AI Engineering12:30–12:48Cinema 1

Evaluation Precedes Evolution: Rubrics as the Load-Bearing Infrastructure of Self-Improving Agents

Tanya Dixit
Forward Deployed Engineer · Google

The 2025–2026 wave of "self-evolving" agents — prompt-tuning loops, memory accumulation, agent swarms, GEPA, ReasoningBank — share a structure that is sometimes lost in the jargon: every one of them is hill-climbing on a judge. The judge is the fitness function. When it's sharp, the agent compounds. When it's vague, the loop drifts confidently in the wrong direction.

This talk argues that rubrics, not prompts or scaffolds, are the load-bearing infrastructure of agent improvement. We'll walk through three concrete failures from recent work: prompt optimizers that regressed without rollback (OpenAI), memory systems that hurt performance as they grew (ReasoningBank), and 18 months of capability gains that delivered almost no reliability gain (Princeton).

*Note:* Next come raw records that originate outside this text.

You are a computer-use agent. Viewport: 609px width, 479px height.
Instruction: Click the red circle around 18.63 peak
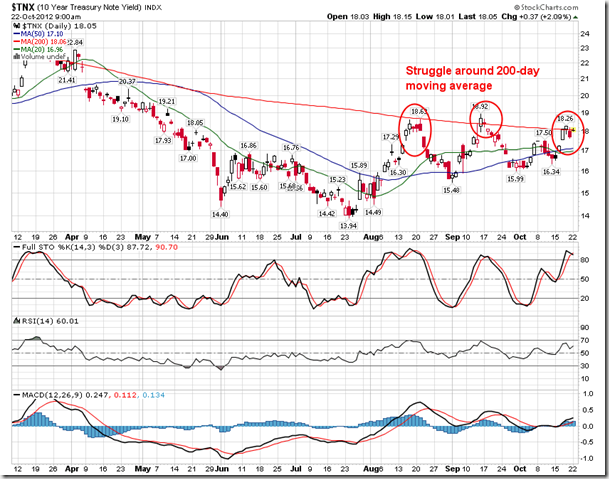tap(415, 126)
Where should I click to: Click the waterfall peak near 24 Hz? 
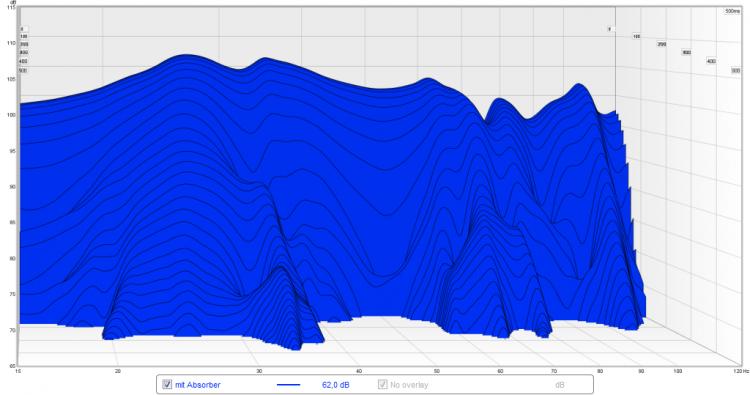[x=184, y=56]
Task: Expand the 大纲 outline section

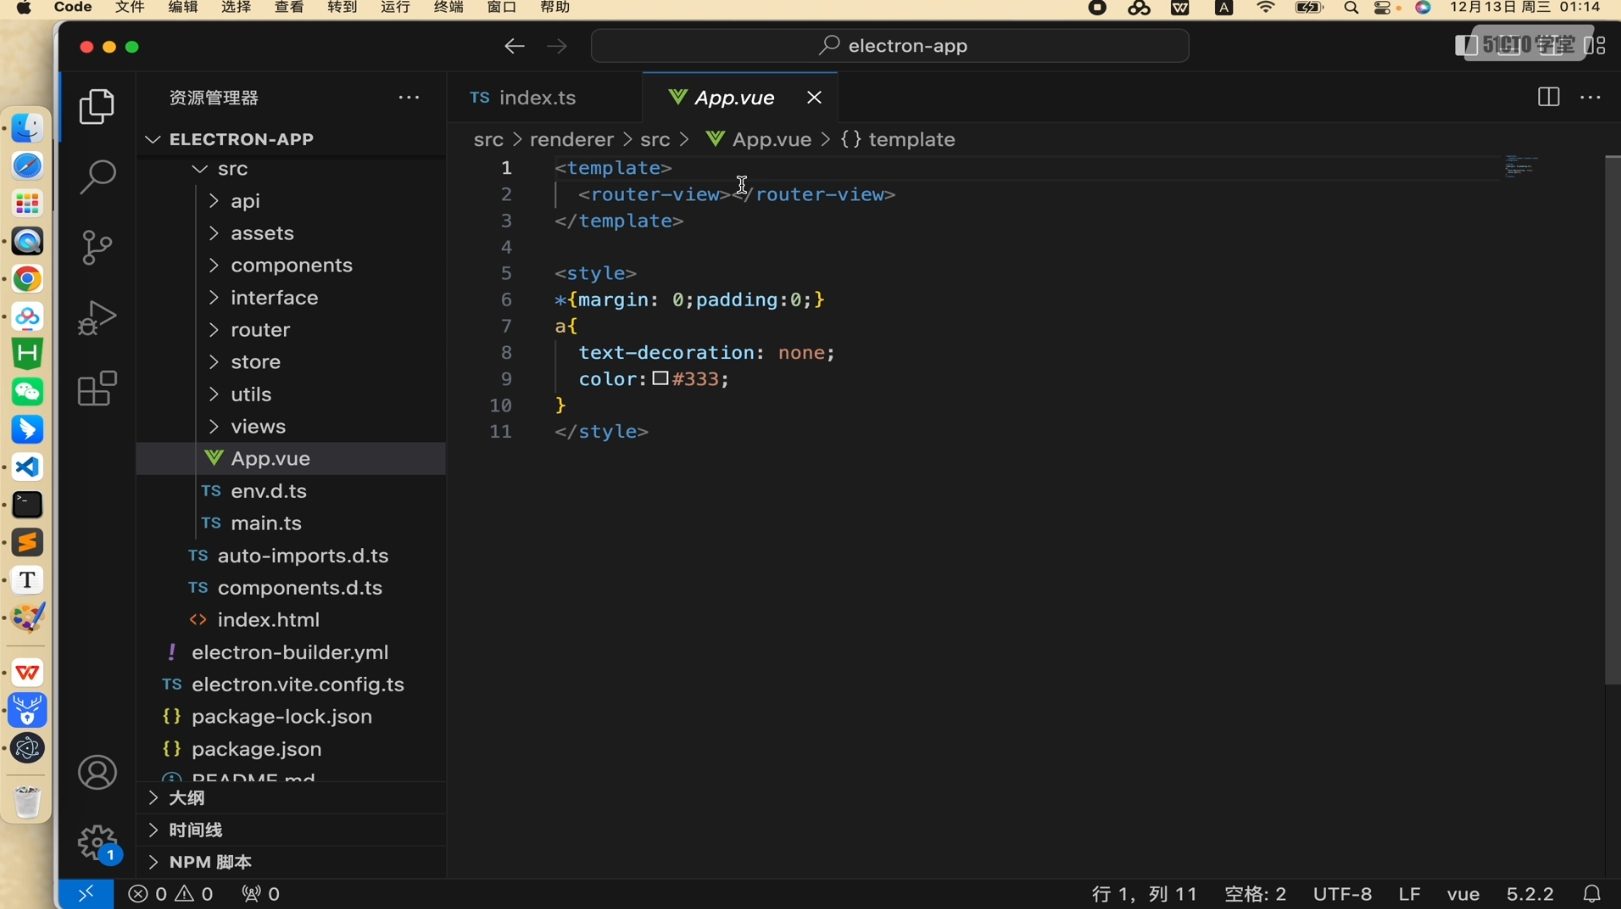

All three share a root cause: the rubric was the bottleneck, and nobody was looking at it.

Then we'll build one. Five principles for a rubric that can actually drive evolution — stack deterministic before semantic, score failures explicitly, measure beyond accuracy, version the rubric itself, keep it cheap. You'll leave with a checklist you can apply to your next agent before you ship a single optimization loop.

In collaboration with Pouya Ghiasnezhad Omran.